Description of the task: After locating the line that holds "This screenshot has width=916, height=561.", copy that line and all that follow it word for word through the end of the data, with no pictures.

(Screenshot grounding data)
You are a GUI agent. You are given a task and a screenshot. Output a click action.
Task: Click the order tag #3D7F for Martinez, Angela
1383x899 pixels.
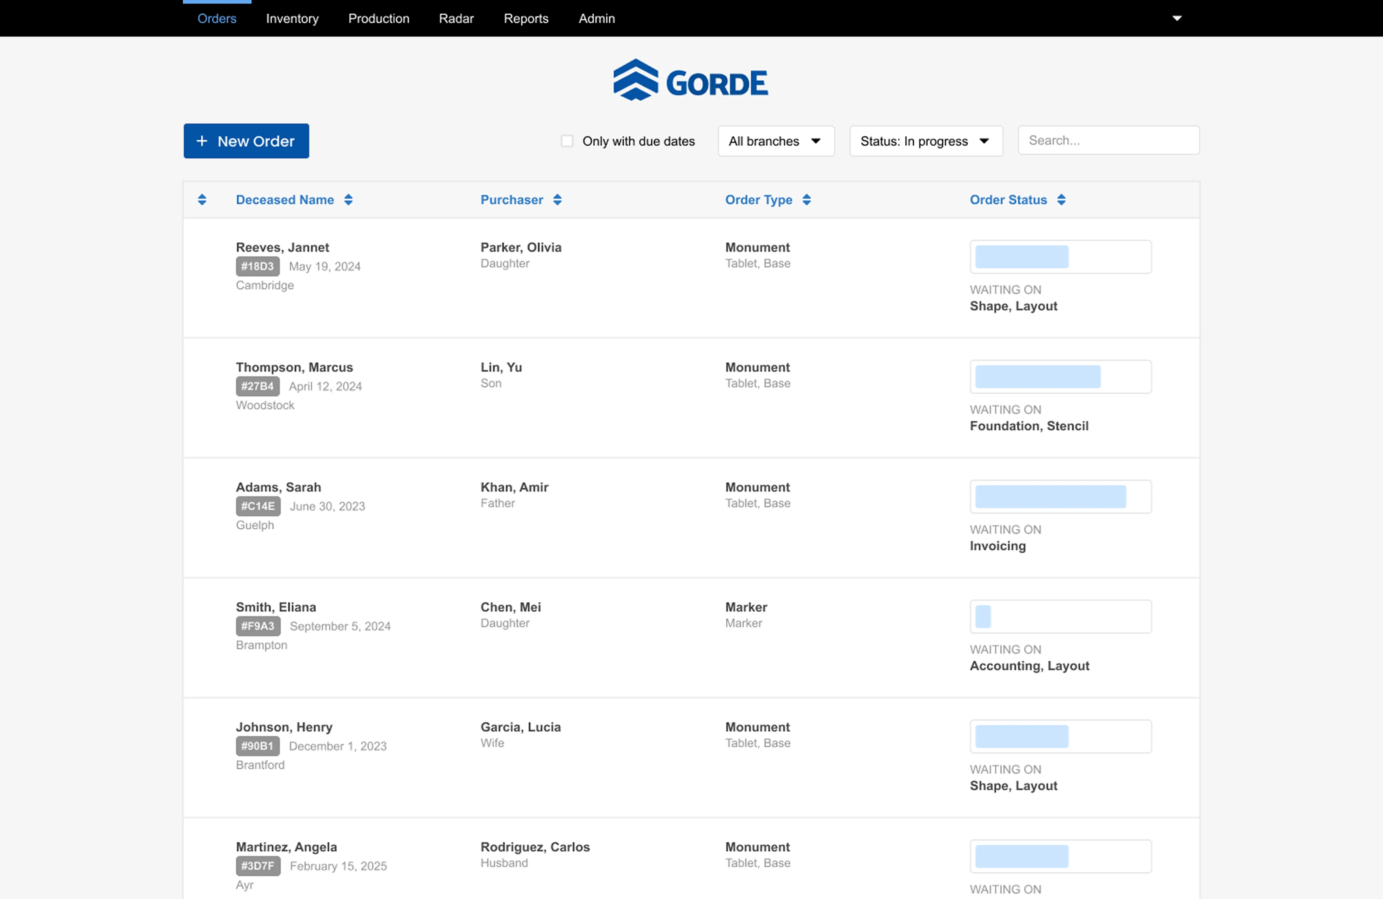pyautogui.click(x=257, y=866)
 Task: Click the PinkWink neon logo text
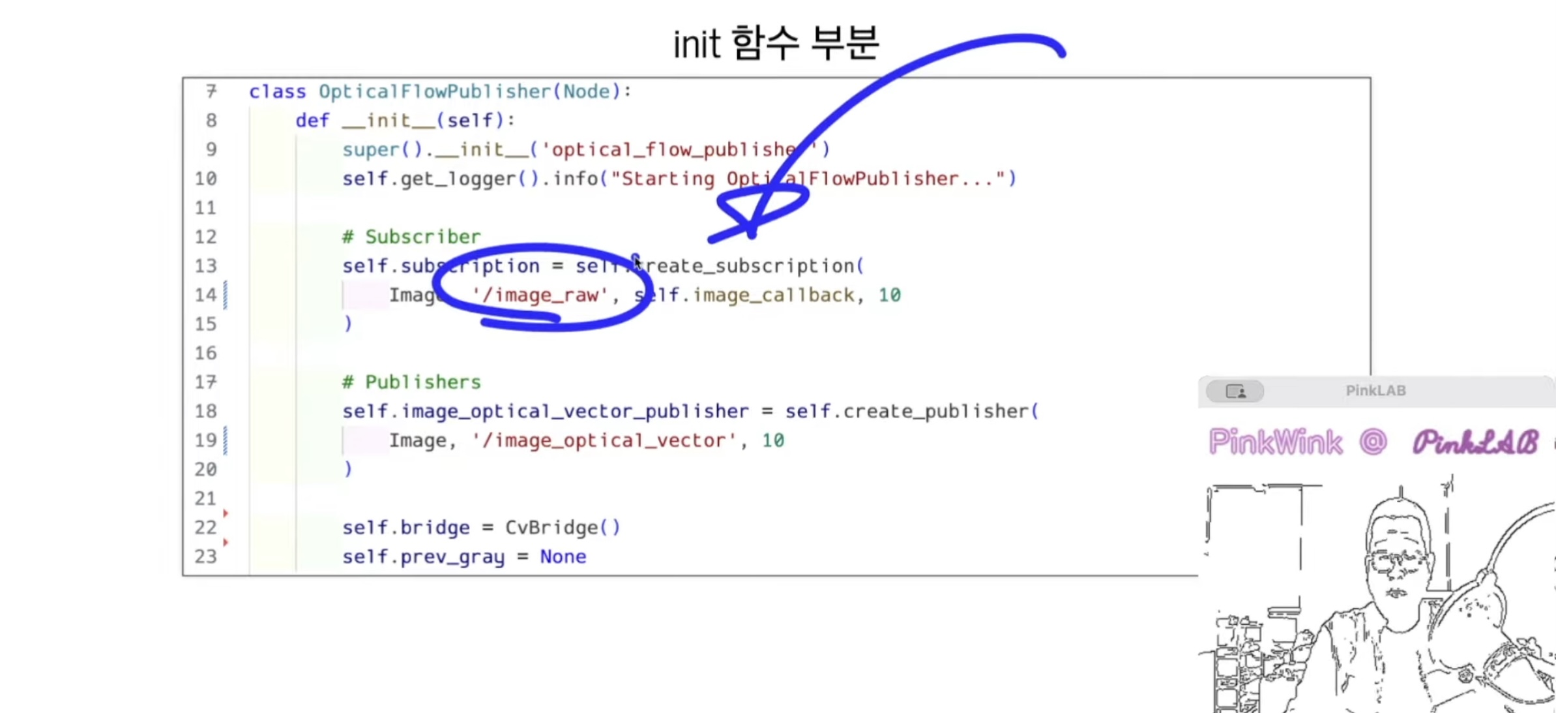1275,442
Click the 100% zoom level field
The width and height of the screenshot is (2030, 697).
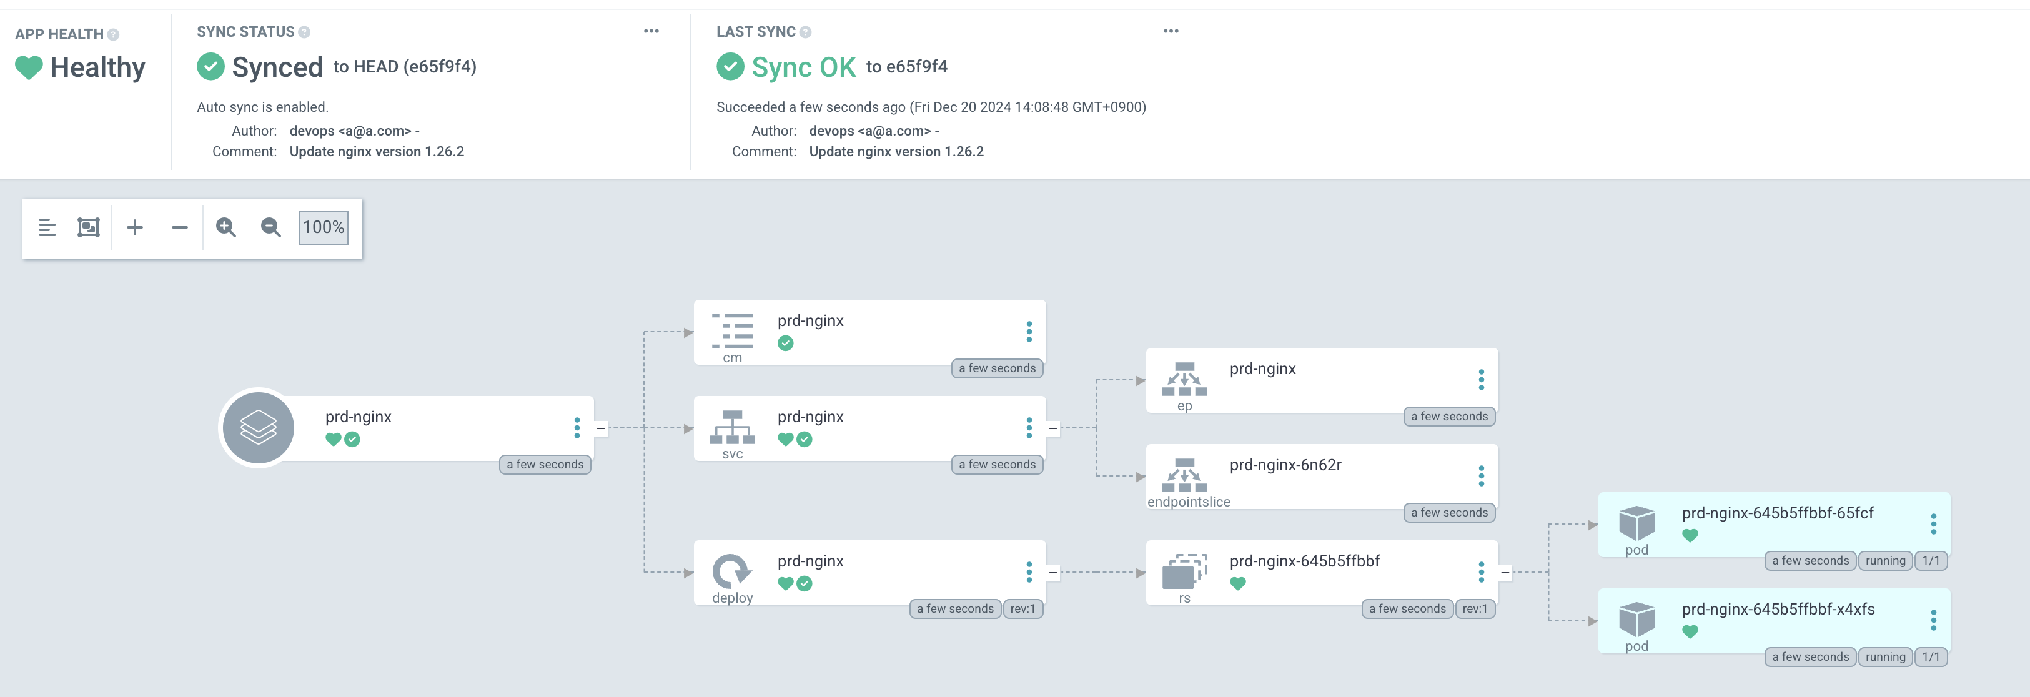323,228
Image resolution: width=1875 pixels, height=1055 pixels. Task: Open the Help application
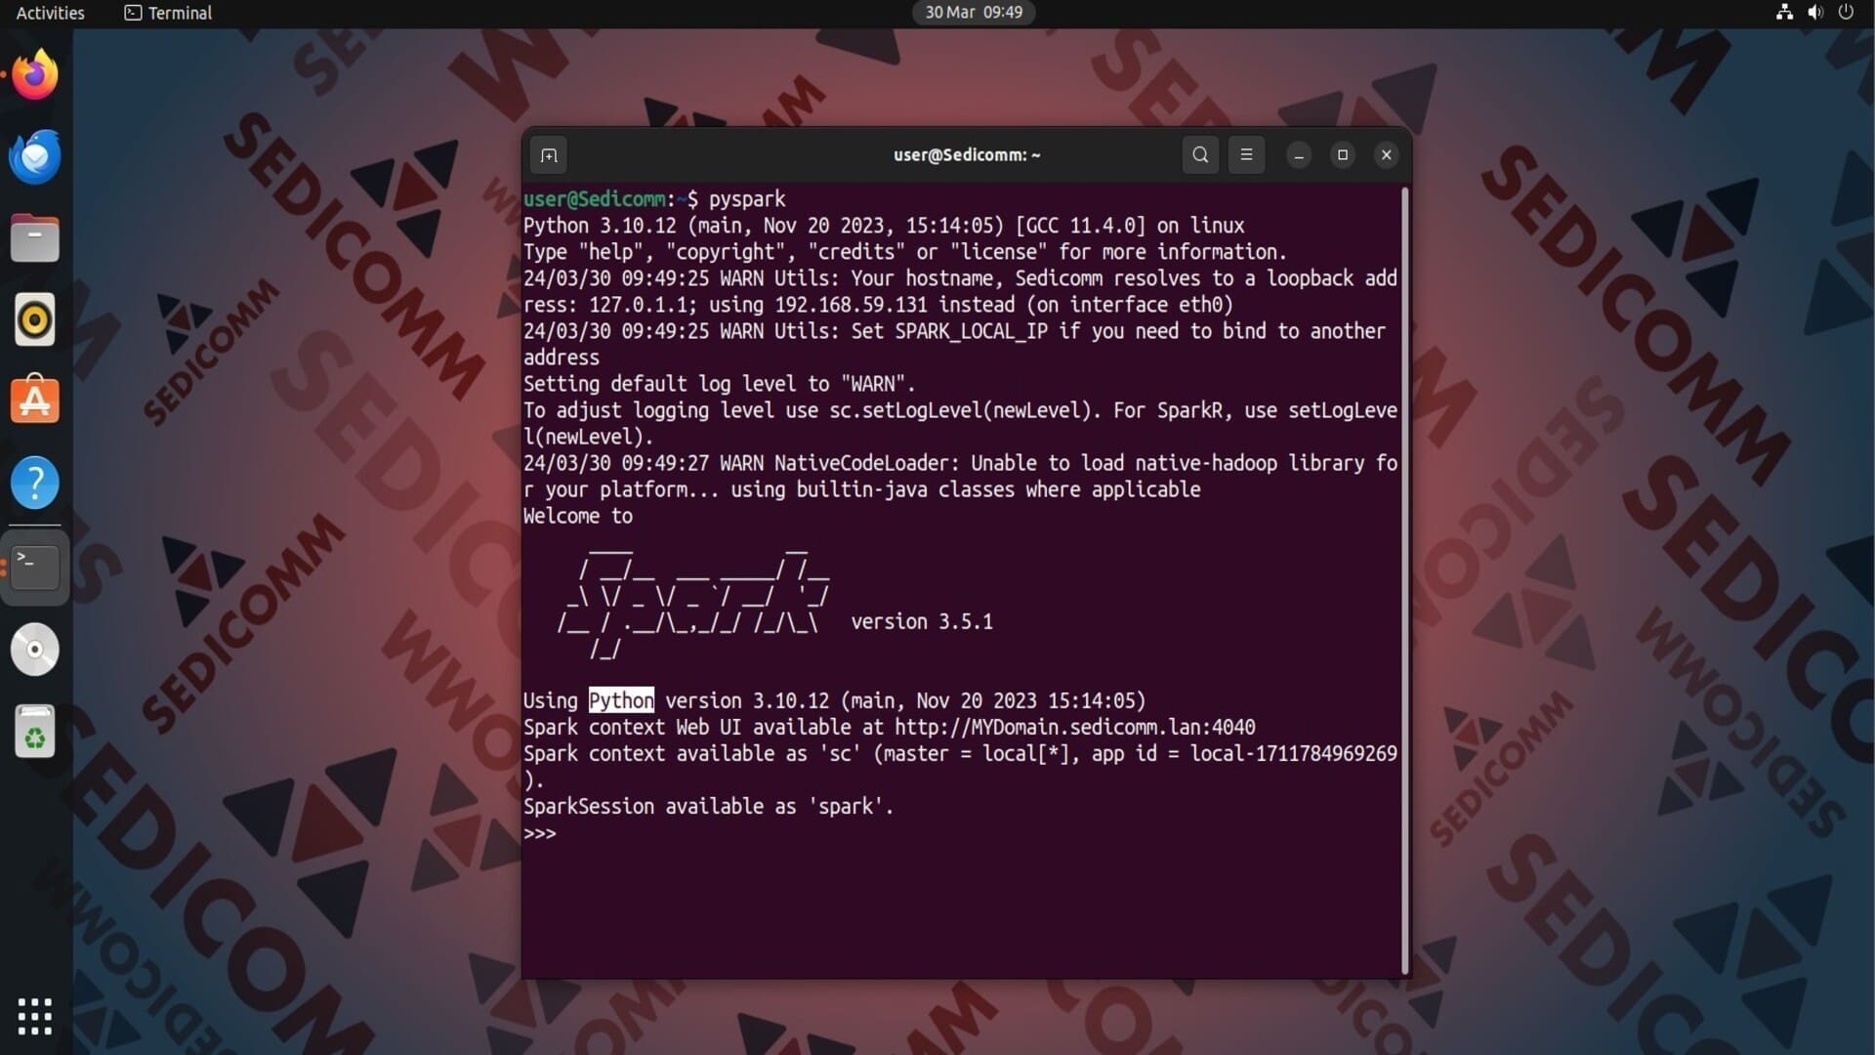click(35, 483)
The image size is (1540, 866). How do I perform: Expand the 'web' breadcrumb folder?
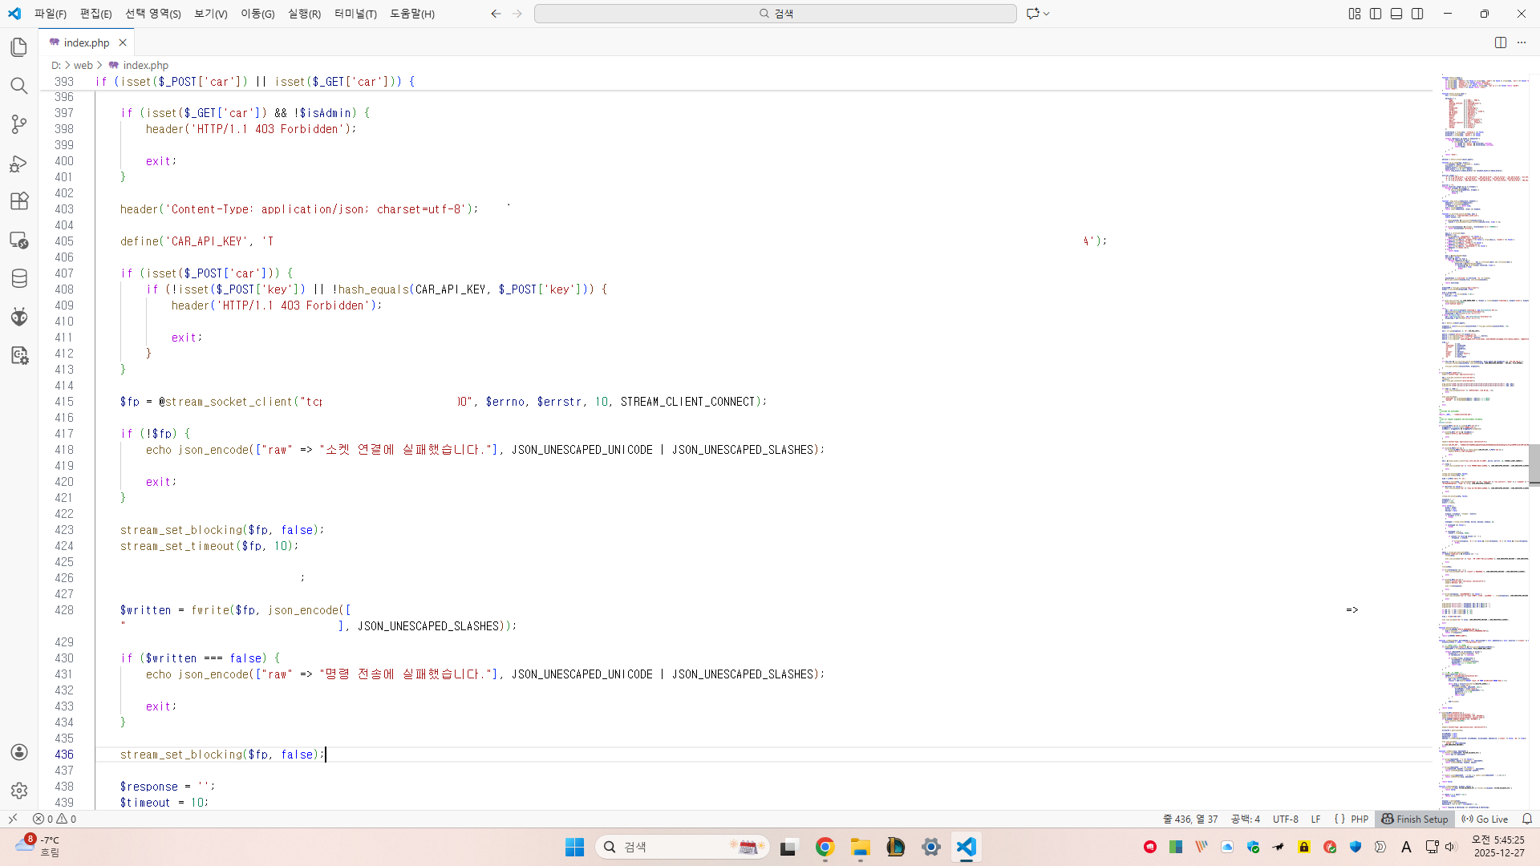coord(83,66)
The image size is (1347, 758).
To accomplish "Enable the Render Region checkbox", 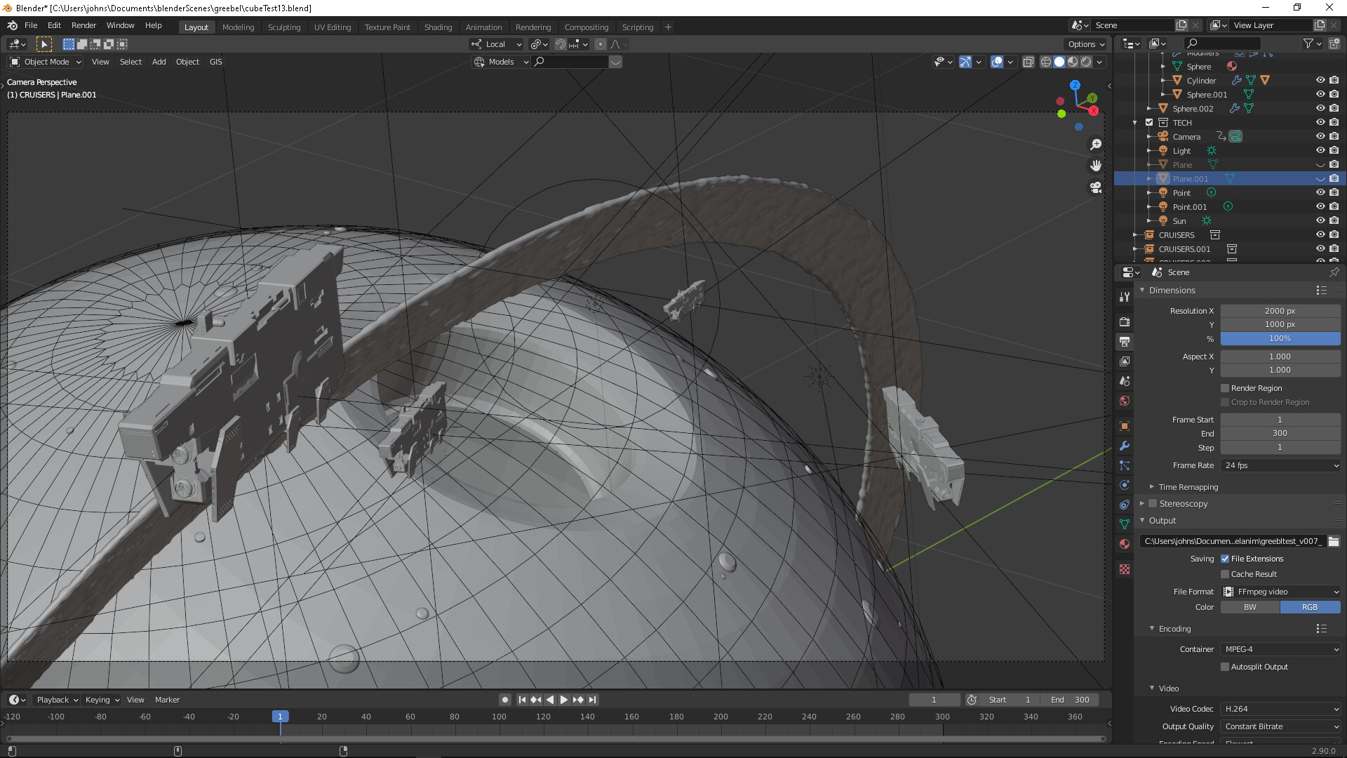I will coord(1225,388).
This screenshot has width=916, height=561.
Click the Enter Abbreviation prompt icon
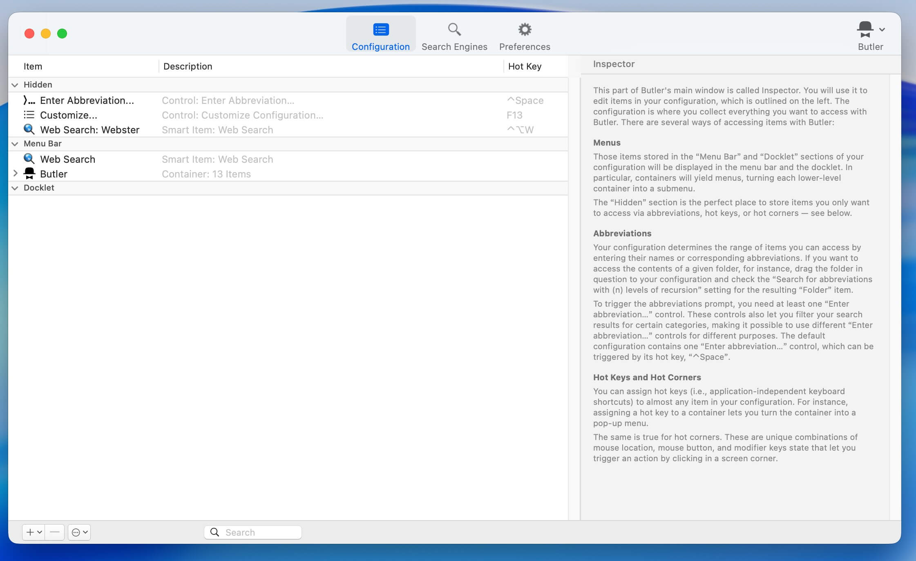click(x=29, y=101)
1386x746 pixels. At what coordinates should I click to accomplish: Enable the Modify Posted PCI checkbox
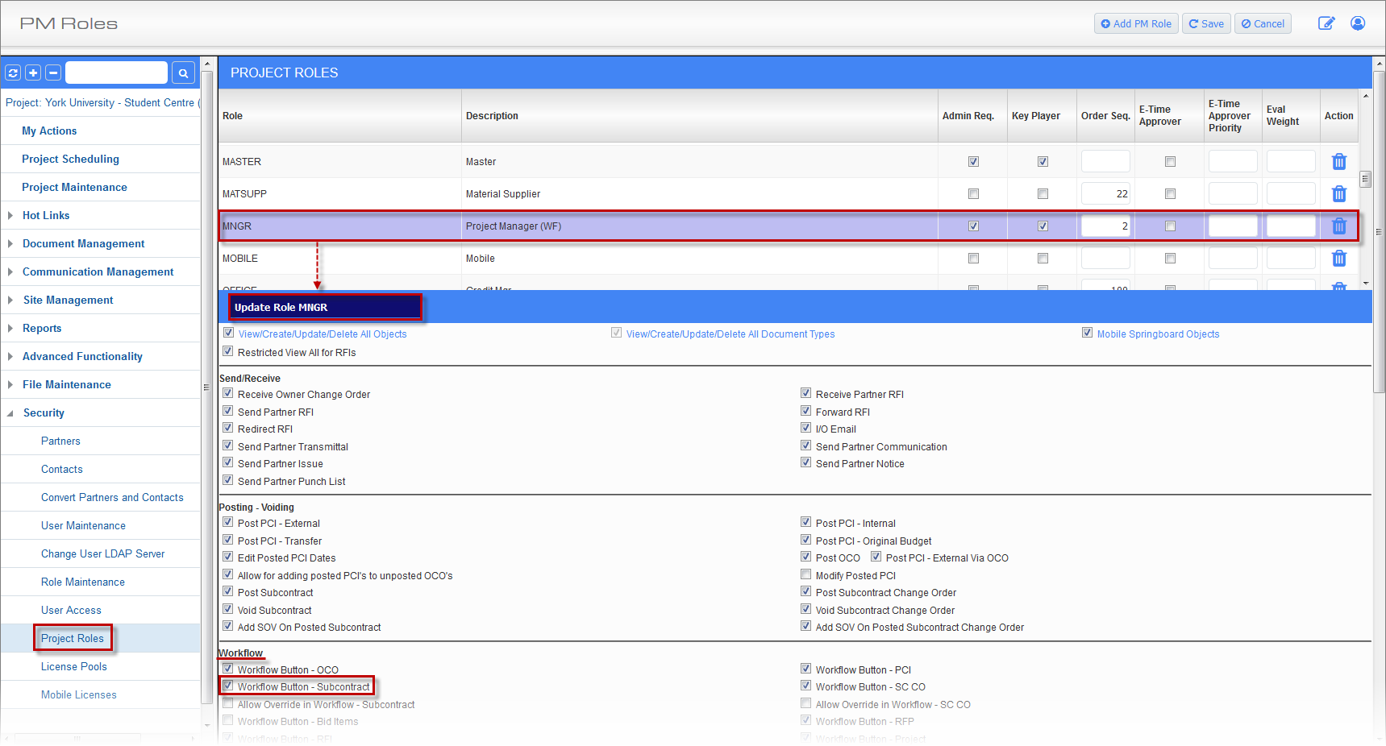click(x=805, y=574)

Problem solution:
This screenshot has width=916, height=561.
Click the Enter Abbreviation prompt icon
click(x=29, y=101)
1386x746 pixels. At what coordinates should I click to accomplish: Enable the Modify Posted PCI checkbox
click(x=805, y=574)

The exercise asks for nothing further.